┌─ Excerpt
The Governor-General is Australia’s Head of State
By The Hon Kenneth Handley AO C StJ QC
13 July 2022
Some journalists, politicians, academic lawyers, and supporters of an Australian republic continue to claim that it is obvious from reading the Constitution that the Queen, and not the Governor-General, is our Head of State.
However, the question does not depend on a superficial reading of the Constitution, or on the views of the Queen’s British advisers. It depends on Australian constitutional law, a subject that is not well understood in this country, let alone in the United Kingdom.
The sole function of the sovereign under the Constitution is to appoint and dismiss the Governor-General. All other constitutional functions are exercisable by the Governor-General on his or her authority without any control by the sovereign. The person or body with the power to appoint and dismiss the Governor-General is not thereby identified as our Head of State.
└─
┌─ Extracted material
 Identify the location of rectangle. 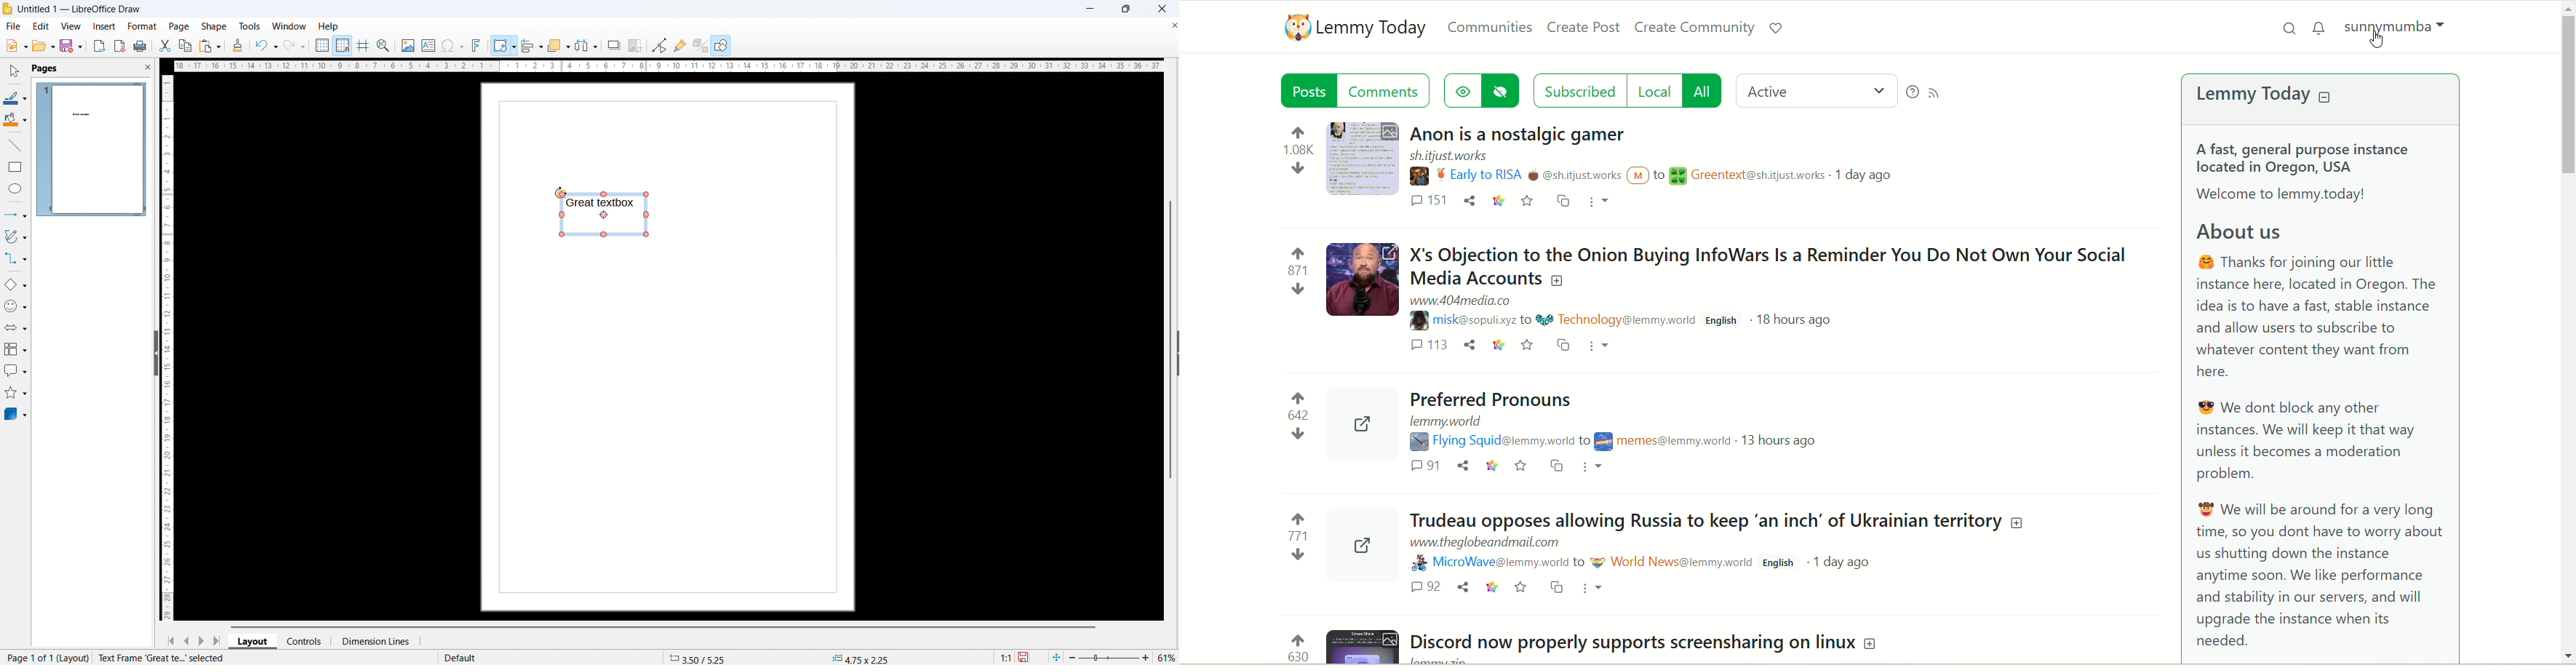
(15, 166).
└─
┌─ Extracted material
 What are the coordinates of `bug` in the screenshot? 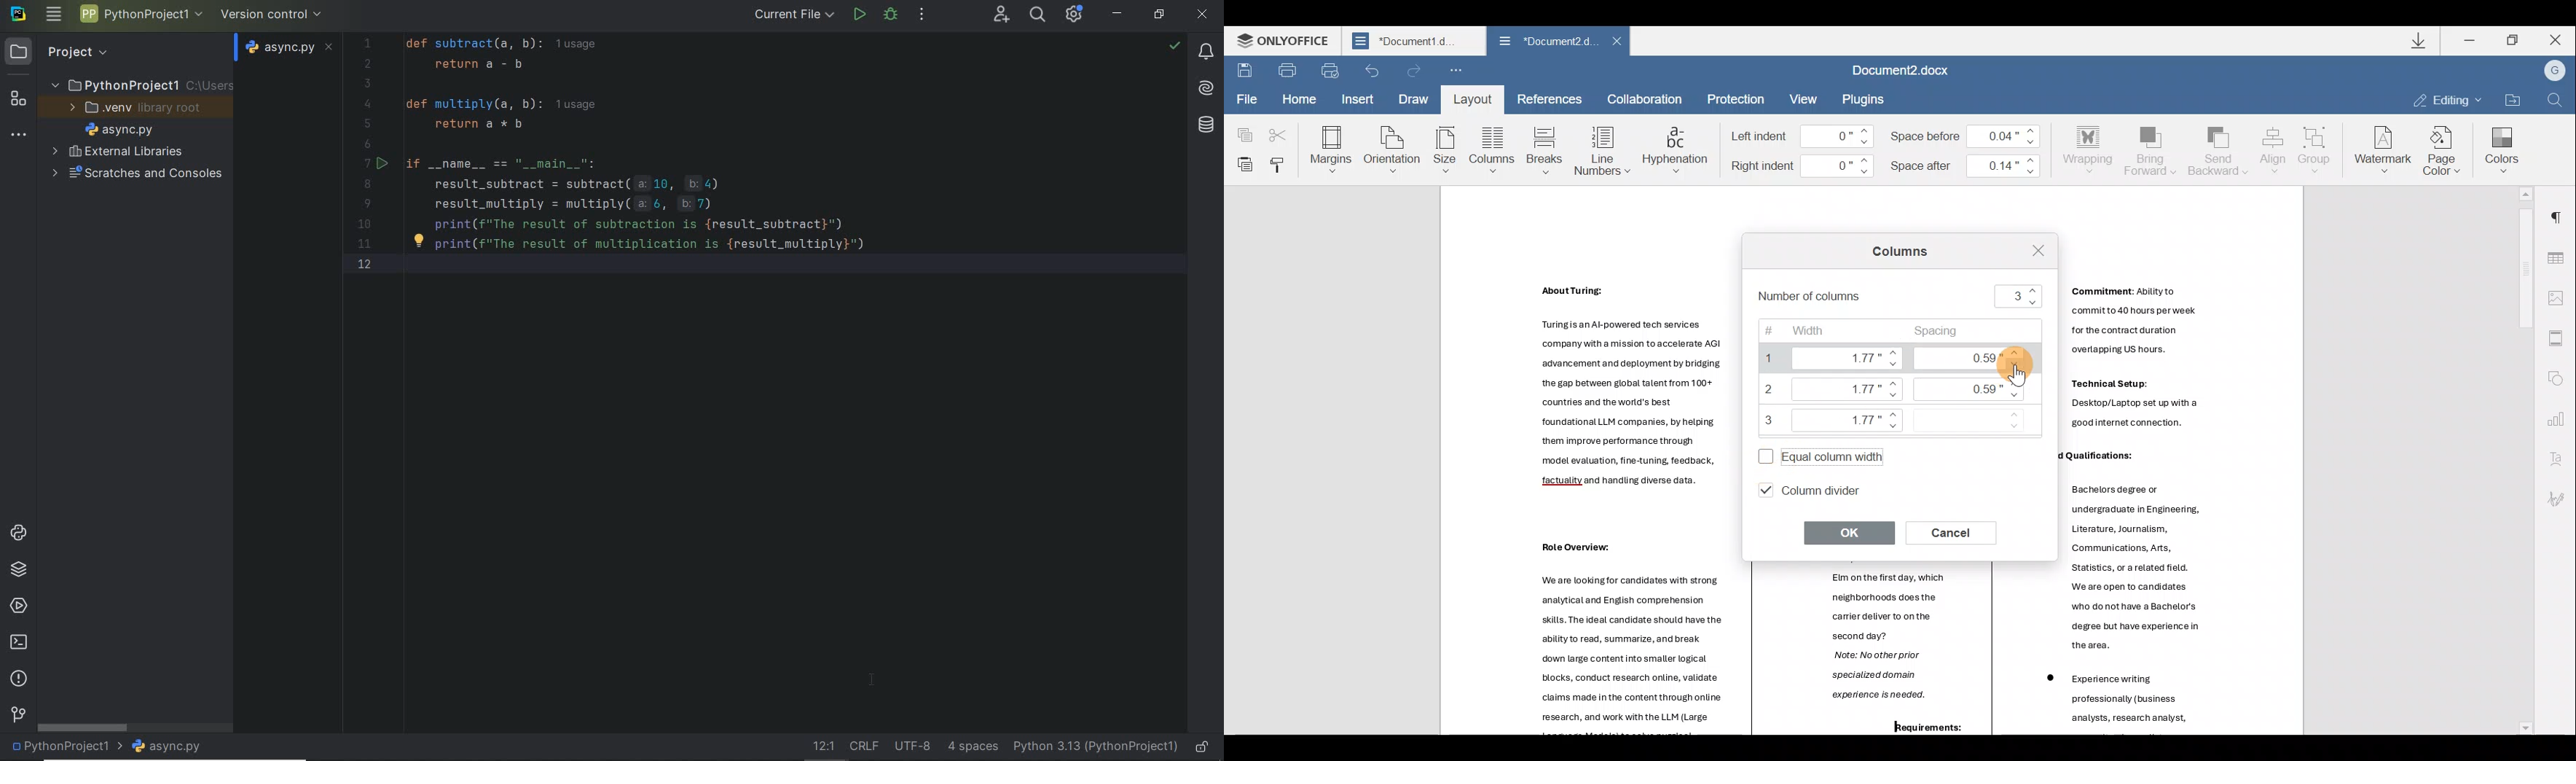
└─
Written problem
Reproduce word for word the passage of the Head of State article that begins with the words "However, the question" and ends with "the United Kingdom.". Draw only on the Head of State article.

Written response
However, the question does not depend on a superficial reading of the Constitution, or on the views of the Queen’s British advisers. It depends on Australian constitutional law, a subject that is not well understood in this country, let alone in the United Kingdom.